«Ваше второе письмо я получил. Оно полно отчаяния, но отчаяние — плохой советчик в жизни. Конечно, ваше положение тяжелое, но ведь и преступление не легче. По правде сказать, я только сейчас, после вашего второго письма, сумел дочитать до конца первое: слишком в нем много такой грязи, о которую не хотелось мараться. Вы меня простите за эти слова, я не белоручка и имею дело с разными судьбами и разбираюсь в них, но разбираться в ваших встречах с девушкой, которая вела такой же беспутный образ жизни, как и вы, разбираться, простите, что было по согласию, что не по согласию, мне было противно и противно говорить об этом сейчас. Я не могу и не хочу в этом разбираться, это сделал суд. А какие же можно предъявлять претензии суду, если сама девушка назвала вас там насильником? Если она вас оклеветала, кто же это может доказать, не водитесь черт знает с кем, умейте разбираться в людях, учитесь этому. А для этого самому надо быть чище и выше.
Отсюда вытекает мой человеческий и даже отеческий совет. Оглядите свою прошлую жизнь, поймите ее грязь и безобразие и работайте над тем, чтобы перестроить себя, это — задача вашей жизни. Таким, каким вы были, жить действительно нельзя и не следует, с этим я согласен. Это голос здоровой человеческой совести. Но я уверен, что, если вы сами об этом думаете, значит, совесть у вас еще есть. Укрепляйте ее, развивайте и выходите на волю чистым и честным. Срок у вас, конечно, большой, но здесь ничего не поделаешь: закон есть закон. А поэтому не будьте малодушны, не впадайте в отчаяние и начинайте работать над собой, жизнь ваша еще впереди».
По правде сказать, я был уверен, что парень теперь окончательно разобидится и больше я о нем не услышу, и вдруг письмо:
«Вашим ответом я доволен. Вы еще раз напомнили, до какой низости я опустился. Да, я уверен, что буду человеком, но это пятно в моей жизни ничем не сотрешь. Разрешите писать вам в год одно-два письма, хочется описать, что сделает с моей жизнью лагерь. О своем деле я не напомню никогда. Работаю добросовестно, нарушений нет. С первого сентября иду в школу, в десятый класс, — все силы на учебу. Не могу описать, но еще раз хочу сказать, что ваш ответ пришелся мне по душе. Благодарю. Желаю всего хорошего».

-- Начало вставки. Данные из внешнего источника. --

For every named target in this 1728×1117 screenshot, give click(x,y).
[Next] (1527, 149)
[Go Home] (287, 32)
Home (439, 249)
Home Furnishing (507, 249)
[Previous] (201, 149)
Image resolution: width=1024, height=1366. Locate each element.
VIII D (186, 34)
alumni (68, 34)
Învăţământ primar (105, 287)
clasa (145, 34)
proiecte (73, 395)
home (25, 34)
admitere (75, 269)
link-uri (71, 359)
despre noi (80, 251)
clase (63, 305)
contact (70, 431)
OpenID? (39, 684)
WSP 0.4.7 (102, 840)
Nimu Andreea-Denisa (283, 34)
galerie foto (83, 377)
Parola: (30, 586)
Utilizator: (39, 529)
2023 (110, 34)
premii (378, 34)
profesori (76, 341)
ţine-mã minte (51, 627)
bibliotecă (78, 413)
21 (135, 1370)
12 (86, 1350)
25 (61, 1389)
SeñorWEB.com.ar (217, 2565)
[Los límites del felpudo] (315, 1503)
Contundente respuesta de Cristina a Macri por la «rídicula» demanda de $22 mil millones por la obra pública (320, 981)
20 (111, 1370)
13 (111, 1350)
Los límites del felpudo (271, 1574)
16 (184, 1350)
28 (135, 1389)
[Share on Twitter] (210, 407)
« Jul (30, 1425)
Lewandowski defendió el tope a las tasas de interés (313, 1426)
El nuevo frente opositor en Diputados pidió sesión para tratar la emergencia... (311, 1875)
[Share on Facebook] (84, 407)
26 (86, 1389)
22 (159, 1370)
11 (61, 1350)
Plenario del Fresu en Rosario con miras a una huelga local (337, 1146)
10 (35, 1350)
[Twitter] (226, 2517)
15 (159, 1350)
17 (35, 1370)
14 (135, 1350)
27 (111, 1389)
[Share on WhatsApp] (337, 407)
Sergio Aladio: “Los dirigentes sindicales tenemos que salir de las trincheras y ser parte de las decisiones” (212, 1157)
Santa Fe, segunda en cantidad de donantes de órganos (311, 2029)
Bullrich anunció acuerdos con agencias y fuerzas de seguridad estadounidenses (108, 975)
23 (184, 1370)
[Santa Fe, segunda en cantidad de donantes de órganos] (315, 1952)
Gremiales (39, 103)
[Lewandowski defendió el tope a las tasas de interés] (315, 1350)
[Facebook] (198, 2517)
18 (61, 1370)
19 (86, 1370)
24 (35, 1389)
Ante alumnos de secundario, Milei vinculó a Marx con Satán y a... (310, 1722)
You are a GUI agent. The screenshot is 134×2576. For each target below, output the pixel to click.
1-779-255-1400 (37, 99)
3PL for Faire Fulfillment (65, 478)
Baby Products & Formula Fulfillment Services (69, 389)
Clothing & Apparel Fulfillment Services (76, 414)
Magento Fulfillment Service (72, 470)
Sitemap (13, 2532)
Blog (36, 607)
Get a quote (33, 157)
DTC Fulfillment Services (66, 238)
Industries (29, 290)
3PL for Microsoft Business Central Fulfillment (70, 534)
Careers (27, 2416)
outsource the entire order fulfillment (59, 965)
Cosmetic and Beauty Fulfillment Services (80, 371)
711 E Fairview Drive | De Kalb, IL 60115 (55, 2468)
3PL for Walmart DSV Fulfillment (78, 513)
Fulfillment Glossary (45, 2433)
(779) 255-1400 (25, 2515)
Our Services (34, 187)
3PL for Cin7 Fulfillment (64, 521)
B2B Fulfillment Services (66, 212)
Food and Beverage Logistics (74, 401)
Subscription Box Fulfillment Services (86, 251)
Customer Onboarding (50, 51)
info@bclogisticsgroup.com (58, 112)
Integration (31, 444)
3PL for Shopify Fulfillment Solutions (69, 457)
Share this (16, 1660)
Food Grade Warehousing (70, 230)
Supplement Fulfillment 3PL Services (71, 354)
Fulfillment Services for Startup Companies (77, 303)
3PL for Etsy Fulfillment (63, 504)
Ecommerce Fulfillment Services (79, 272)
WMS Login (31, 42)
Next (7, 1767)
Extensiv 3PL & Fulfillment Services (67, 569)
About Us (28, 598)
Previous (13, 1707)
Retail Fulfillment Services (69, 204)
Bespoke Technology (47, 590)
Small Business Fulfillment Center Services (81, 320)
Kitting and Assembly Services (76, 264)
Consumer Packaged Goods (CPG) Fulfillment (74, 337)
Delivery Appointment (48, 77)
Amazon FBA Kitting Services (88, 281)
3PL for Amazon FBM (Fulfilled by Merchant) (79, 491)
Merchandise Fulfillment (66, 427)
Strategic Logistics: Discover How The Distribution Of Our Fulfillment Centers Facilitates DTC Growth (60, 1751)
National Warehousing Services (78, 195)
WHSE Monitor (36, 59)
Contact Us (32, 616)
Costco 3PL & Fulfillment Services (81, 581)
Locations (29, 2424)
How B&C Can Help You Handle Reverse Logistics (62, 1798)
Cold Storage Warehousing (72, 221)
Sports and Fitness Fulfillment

Но парень не сдержал слова, он написал мне не через год, а через месяц.
«Работаю слесарем-монтажником, ребята-товарищи выбрали меня в совет коллектива отряда, работаю хорошо, норму перевыполняю, нарушений нет. В свободное время читаю художественную литературу: Чехова, Бальзака, Горького. Что вы посоветуете еще прочитать? Напишите».
Что же, значит, получается? Гнев во имя добра, оказывается, тоже добро. Первое письмо, по существу правильное, ничем не обидное, но формальное и сухое, вызвало у человека упреки и взрыв отчаяния, а второе, очень строгое, суровое, жесткое, звучащее почти как приговор, но написанное от души, привело совсем к другим и совершенно неожиданным результатам: у парня «прорезался характер».
А в этом самое главное, самая основная цель воспитания, его, как говорилось выше, критическая точка — «искра́», пробуждение нравственной личности. Это же является и необходимейшей составной частью нашего, социалистического гуманизма: не только жалеть и не просто жалеть, успокаивать или прощать, но и требовать, хотеть и вызывать в нем, в самом человеке, «хотение» быть лучше. Это значит, что, может быть, и жалея его в случаях нужды, помогая и поддерживая, всемерно в то же время развивать собственные силы человека, его собственную духовную активность, его собственное устремление «вперед и выше», к горящему перед ним коммунистическому идеалу.